Task details: Rewrite the entries from their start through the line containing "pyautogui.click(x=551, y=88)", replacing "hamburger" with "main" and leaving everything else unchanged. Leave the pictures out of your answer.

Begin Data for the task

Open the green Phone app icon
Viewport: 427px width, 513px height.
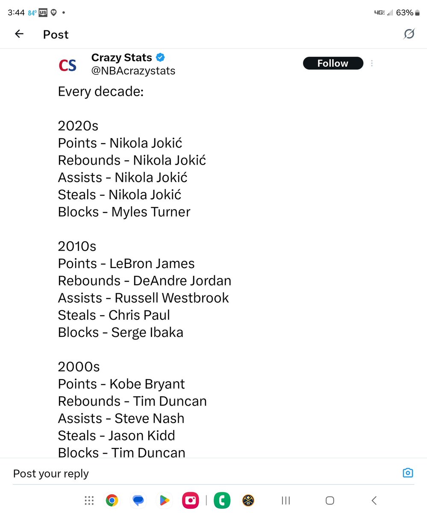pos(222,500)
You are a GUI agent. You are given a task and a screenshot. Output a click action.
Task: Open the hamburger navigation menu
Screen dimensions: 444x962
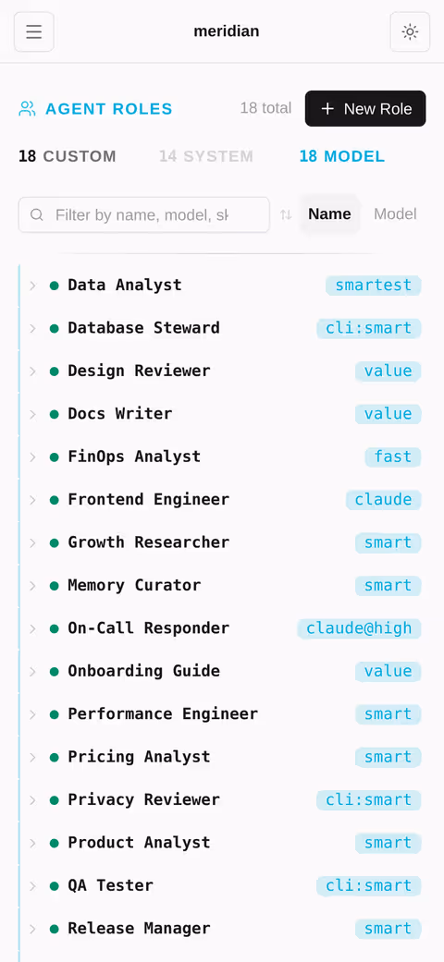coord(34,32)
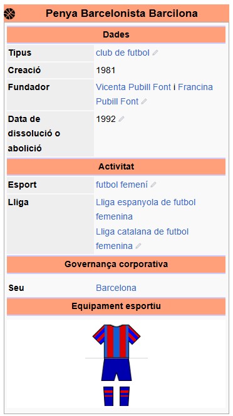Screen dimensions: 233x416
Task: Click the pencil icon after Lliga catalana femenina
Action: [138, 246]
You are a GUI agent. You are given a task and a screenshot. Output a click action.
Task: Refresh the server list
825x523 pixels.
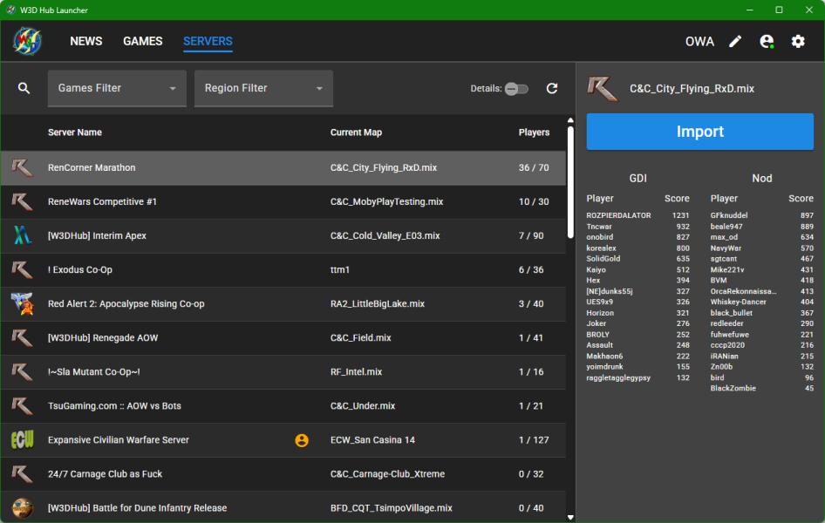pyautogui.click(x=551, y=88)
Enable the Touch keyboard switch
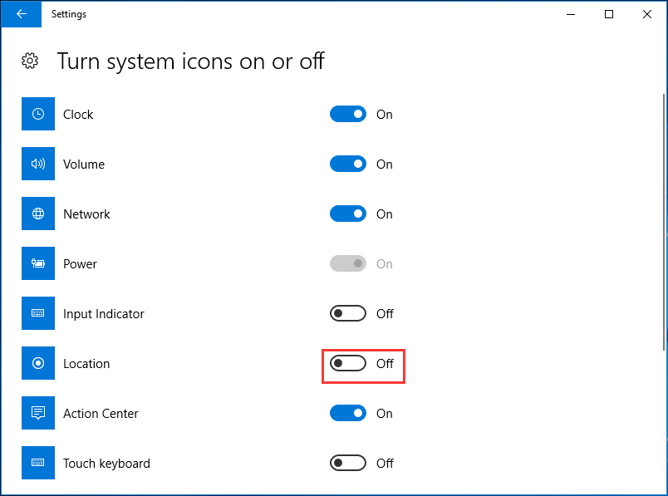Viewport: 668px width, 496px height. [348, 463]
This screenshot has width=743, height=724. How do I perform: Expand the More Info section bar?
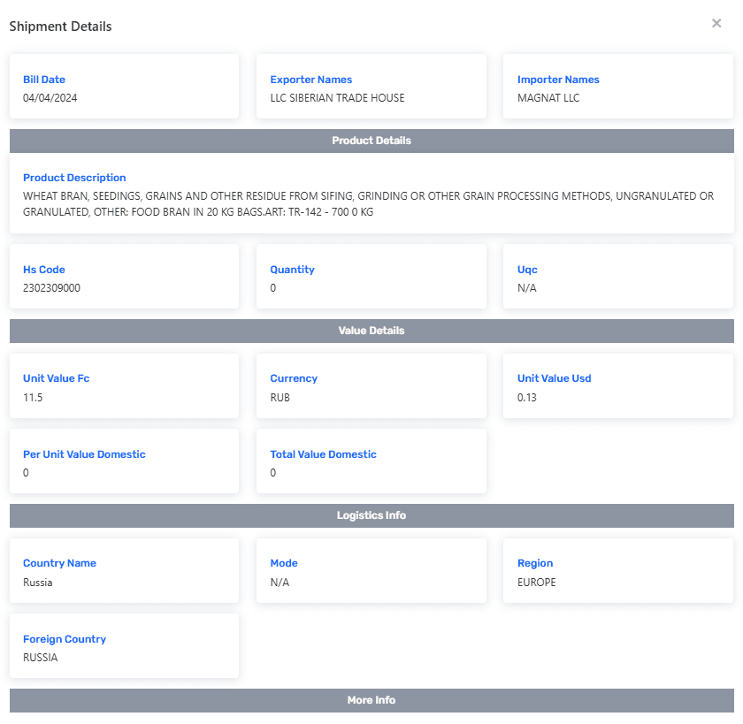pyautogui.click(x=372, y=700)
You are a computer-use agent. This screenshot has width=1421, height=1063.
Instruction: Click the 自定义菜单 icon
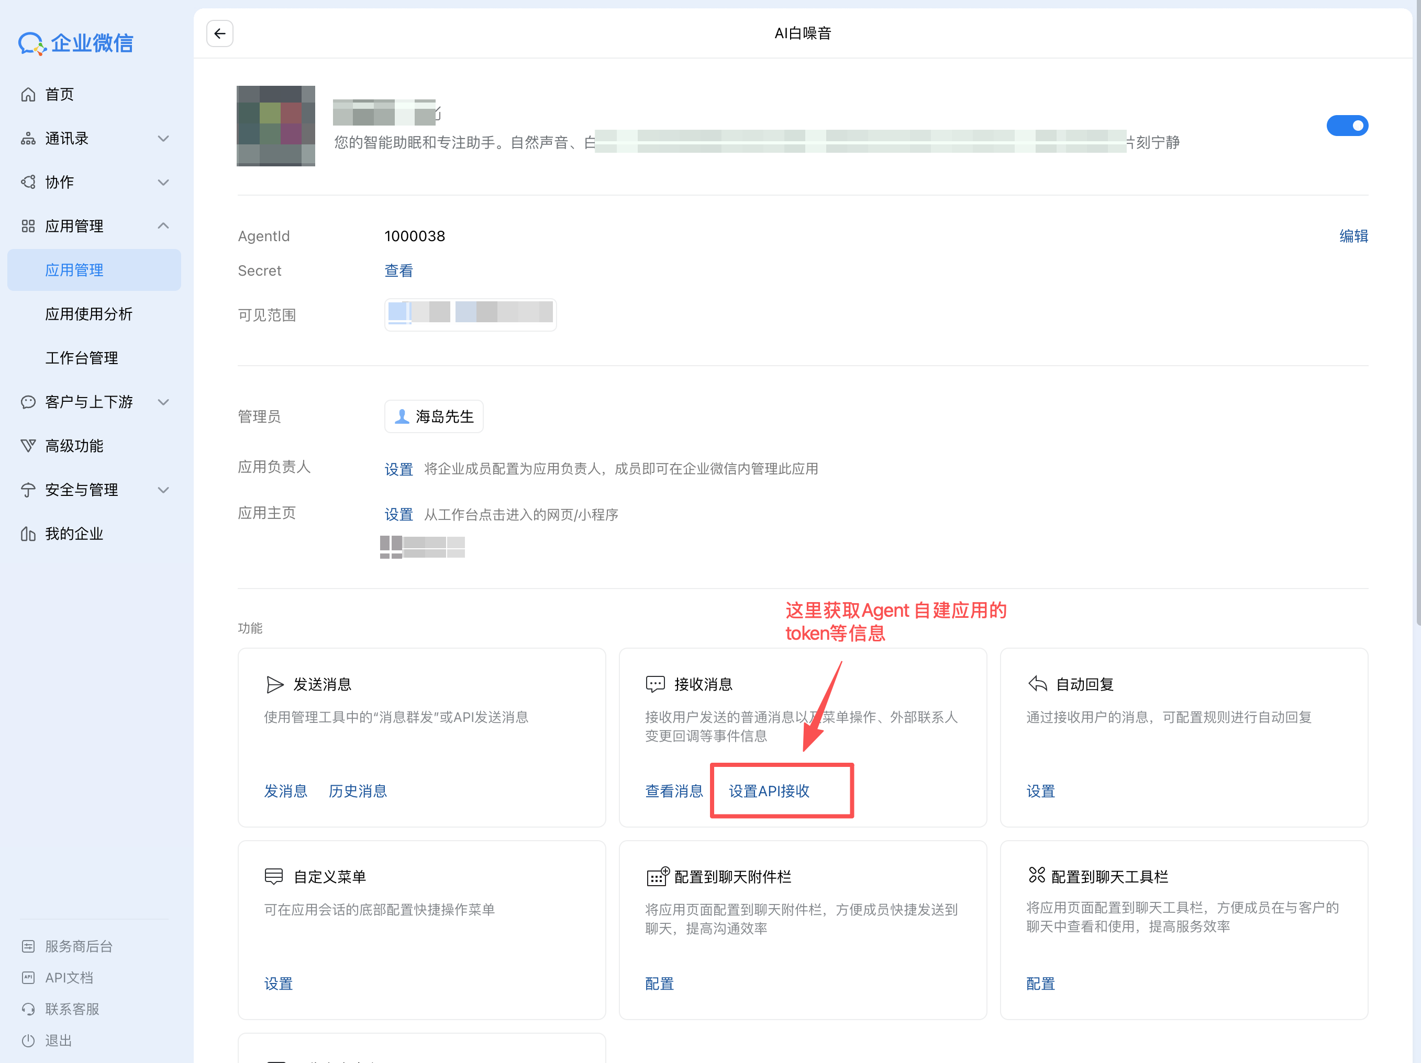[x=274, y=876]
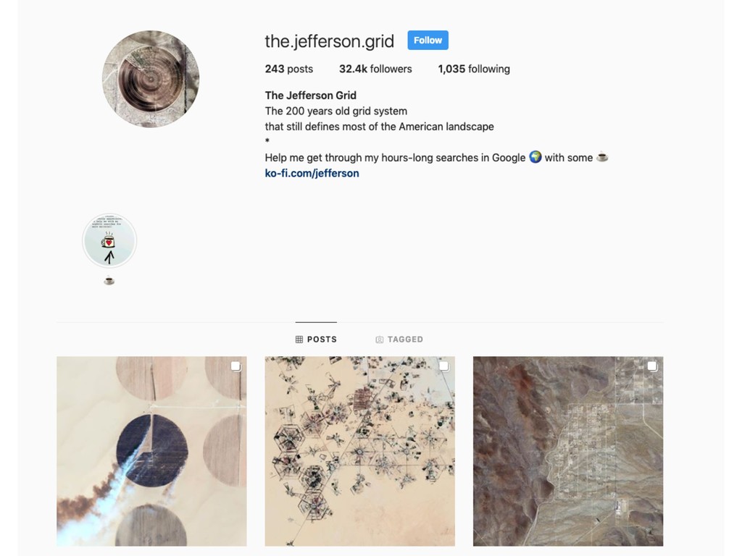Viewport: 742px width, 556px height.
Task: Open the dark crop circle post
Action: click(x=151, y=451)
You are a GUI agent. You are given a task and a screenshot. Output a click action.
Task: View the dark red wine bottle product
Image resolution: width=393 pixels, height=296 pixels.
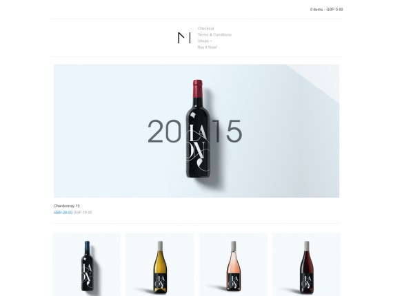coord(306,265)
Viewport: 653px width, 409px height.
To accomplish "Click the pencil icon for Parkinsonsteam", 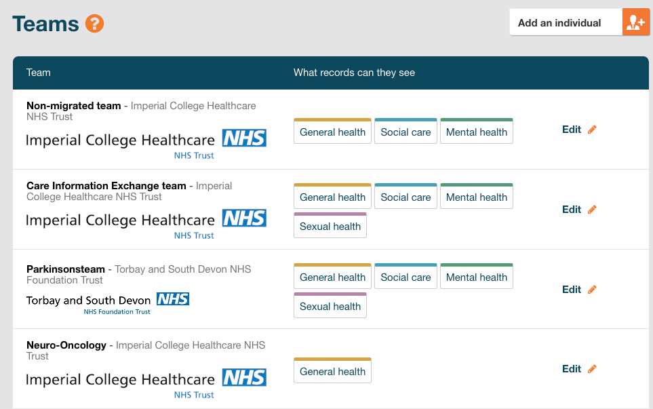I will coord(592,289).
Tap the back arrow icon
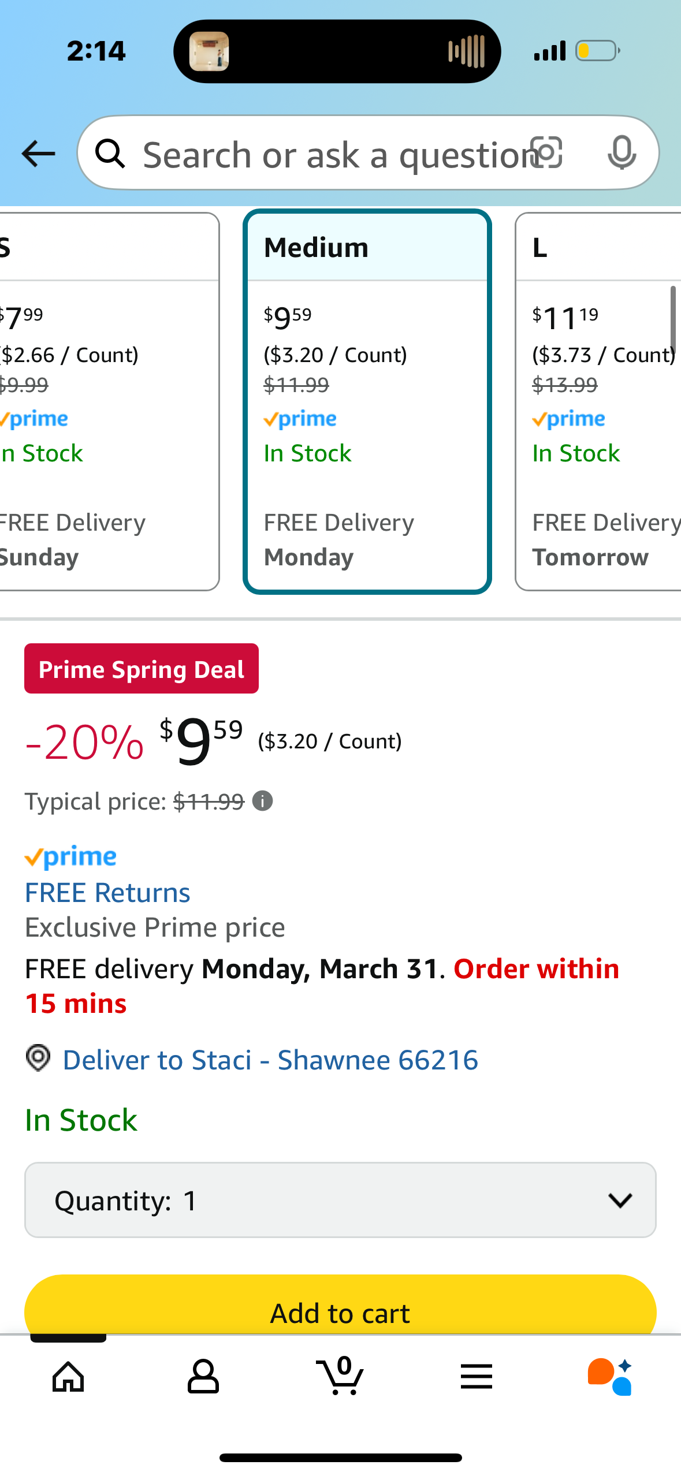The image size is (681, 1476). coord(38,154)
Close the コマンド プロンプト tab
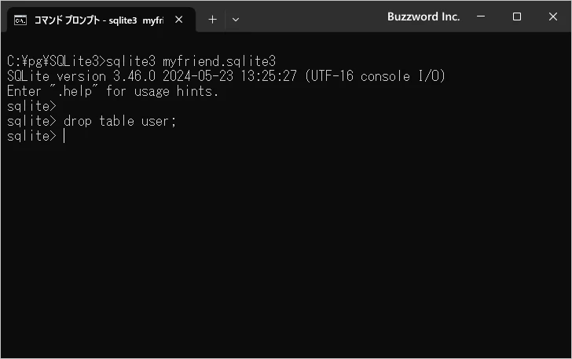The height and width of the screenshot is (359, 572). tap(179, 19)
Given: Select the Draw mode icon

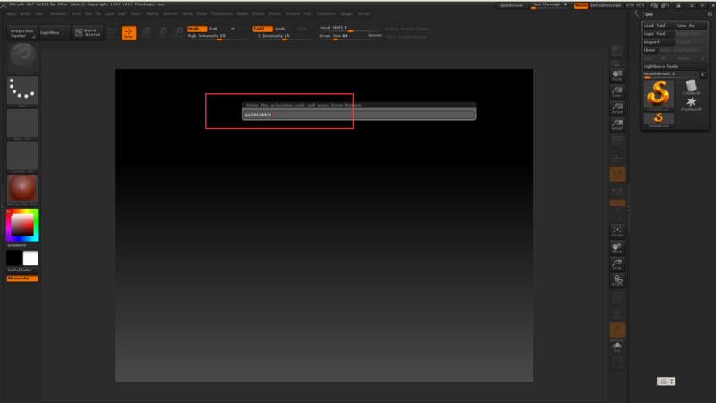Looking at the screenshot, I should (129, 33).
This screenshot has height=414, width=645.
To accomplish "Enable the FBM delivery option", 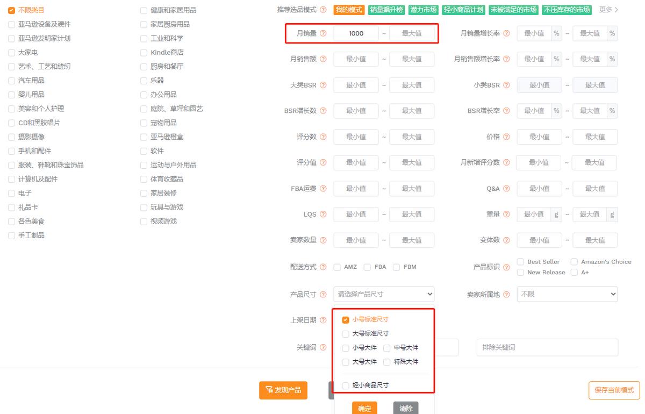I will (x=396, y=267).
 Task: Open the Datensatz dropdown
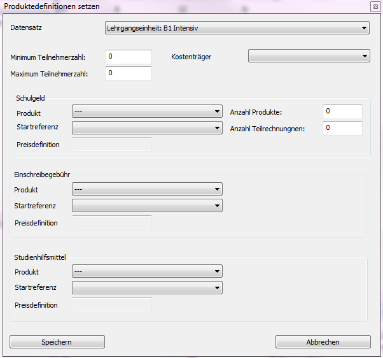click(236, 28)
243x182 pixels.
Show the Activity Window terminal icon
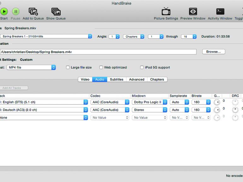tap(220, 12)
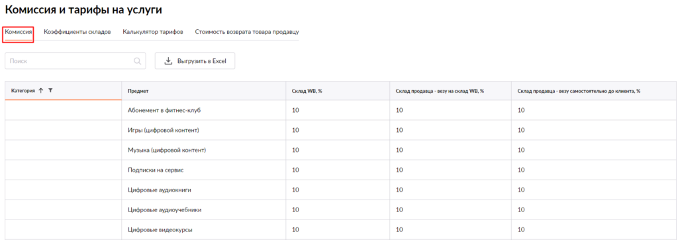This screenshot has height=240, width=678.
Task: Go to the Калькулятор тарифов tab
Action: (153, 32)
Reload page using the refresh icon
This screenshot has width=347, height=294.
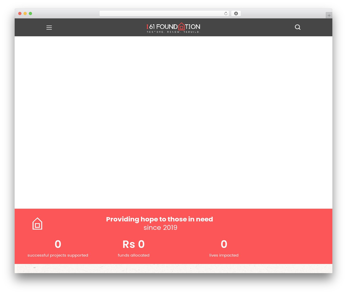226,14

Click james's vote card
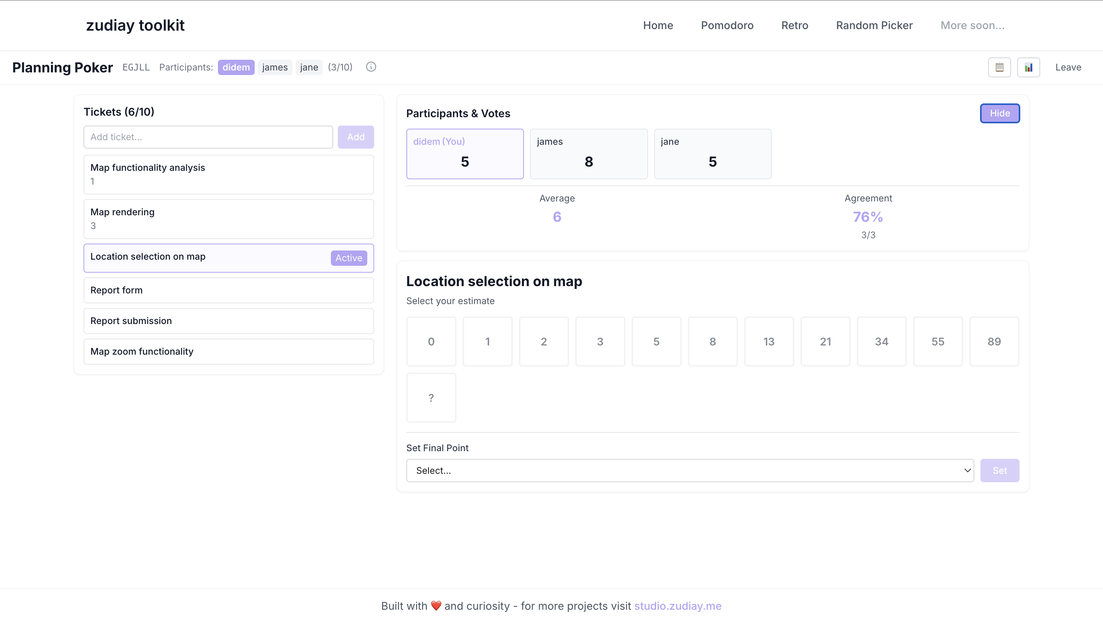[589, 154]

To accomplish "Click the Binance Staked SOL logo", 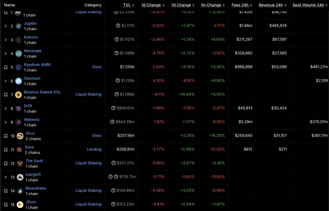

End Data for the task

The output:
Open the green Phone app icon
Viewport: 427px width, 513px height.
pos(222,500)
You are a GUI agent. You are given a task and a screenshot. Output a click action.
Task: Open the main navigation menu
Screen dimensions: 444x962
coord(34,32)
Screen dimensions: 233x416
Task: Click the pencil icon after Lliga catalana femenina
Action: [138, 246]
You are a GUI agent. You are given a task and a screenshot. Output a click action.
Task: Refresh the server list
825x523 pixels.
pyautogui.click(x=551, y=88)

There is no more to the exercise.